Can first or last name uniqueness help to identify diaspora researchers from any country? 名字或姓氏的独特性是否有助于识别来自任何国家的散居研究人员?

Journal of data and information science (Warsaw, Poland)

Pub Date : 2023-04-01 DOI: 10.2478/jdis-2023-0013

M. Thelwall

Abstract Purpose Diaspora researchers work in one country but have ancestral origins in another, either through moves during a research career (mobile diaspora researchers) or by starting research in the target country (embedded diaspora researchers).

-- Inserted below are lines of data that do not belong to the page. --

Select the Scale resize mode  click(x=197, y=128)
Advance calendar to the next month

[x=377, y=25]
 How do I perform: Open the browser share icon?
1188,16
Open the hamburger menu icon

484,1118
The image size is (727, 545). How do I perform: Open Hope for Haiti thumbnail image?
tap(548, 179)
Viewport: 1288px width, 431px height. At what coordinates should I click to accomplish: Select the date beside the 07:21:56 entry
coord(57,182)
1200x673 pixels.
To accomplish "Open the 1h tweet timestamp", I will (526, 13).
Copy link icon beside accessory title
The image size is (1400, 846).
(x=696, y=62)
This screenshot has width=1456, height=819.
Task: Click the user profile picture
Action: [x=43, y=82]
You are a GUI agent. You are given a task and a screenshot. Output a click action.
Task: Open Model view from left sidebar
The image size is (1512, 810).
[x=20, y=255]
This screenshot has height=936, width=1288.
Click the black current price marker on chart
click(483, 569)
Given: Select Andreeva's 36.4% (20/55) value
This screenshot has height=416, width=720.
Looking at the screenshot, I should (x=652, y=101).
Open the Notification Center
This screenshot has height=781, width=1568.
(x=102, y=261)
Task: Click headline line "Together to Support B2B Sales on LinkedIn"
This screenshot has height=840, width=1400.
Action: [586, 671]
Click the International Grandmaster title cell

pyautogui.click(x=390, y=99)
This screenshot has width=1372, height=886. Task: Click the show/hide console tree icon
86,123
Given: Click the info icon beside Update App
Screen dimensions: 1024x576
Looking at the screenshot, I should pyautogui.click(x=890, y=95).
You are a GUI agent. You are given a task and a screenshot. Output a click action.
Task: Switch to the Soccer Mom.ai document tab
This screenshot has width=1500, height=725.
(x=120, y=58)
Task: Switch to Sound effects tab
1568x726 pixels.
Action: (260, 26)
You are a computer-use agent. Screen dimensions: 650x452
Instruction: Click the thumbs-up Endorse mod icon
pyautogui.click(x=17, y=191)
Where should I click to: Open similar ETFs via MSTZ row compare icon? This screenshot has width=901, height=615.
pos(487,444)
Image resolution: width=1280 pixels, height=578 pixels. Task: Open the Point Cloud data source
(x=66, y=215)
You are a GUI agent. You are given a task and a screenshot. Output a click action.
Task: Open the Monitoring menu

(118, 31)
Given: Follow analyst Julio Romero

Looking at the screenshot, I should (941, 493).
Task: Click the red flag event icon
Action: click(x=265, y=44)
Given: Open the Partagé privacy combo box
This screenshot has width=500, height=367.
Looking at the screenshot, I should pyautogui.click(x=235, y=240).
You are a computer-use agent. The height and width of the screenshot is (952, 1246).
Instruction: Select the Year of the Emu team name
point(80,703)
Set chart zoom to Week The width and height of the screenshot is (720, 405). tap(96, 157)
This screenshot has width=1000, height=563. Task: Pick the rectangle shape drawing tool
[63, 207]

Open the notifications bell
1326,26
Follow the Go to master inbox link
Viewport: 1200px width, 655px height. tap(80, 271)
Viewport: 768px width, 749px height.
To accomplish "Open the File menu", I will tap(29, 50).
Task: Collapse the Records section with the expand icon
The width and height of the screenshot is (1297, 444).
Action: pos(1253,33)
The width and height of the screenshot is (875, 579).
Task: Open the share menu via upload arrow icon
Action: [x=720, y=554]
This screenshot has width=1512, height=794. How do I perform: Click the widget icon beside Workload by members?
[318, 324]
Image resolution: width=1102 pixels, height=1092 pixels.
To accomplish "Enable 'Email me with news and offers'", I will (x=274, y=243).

Whilst mobile researchers might be tracked through affiliation changes in bibliometric databases, embedded researchers cannot. This article reports an evidence-based discussion of which countries’ diaspora researchers can be partially tracked using first or last names, addressing this limitation. Design/methodology/approach A frequency analysis of first and last names of authors of all Scopus journal articles 2001-2021 for 200 countries or regions. Findings There are great variations in the extent to which first or last names are uniquely national, from Monserrat (no unique first names) to Thailand (81% unique last names). Nevertheless, most countries have a subset of first or last names that are relatively unique. For the 50 countries with the most researchers, authors with relatively national names are always more likely to research their name-associated country, suggesting a continued national association. Lists of researchers’ first and last name frequencies and proportions are provided for 200 countries/regions. Research limitations Only one period is tracked (2001-2021) and no attempt was made to validate the ancestral origins of any researcher. Practical implications Simple name heuristics can be used to identify the international spread of a sample of most countries’ diaspora researchers, but some manual checks of individual names are needed to weed out false matches. This can supplement mobile researcher data from bibliometric databases. Originality/value This is the first attempt to list name associations for the authors of all countries and large regions, and to identify the countries for which diaspora researchers could be tracked by name.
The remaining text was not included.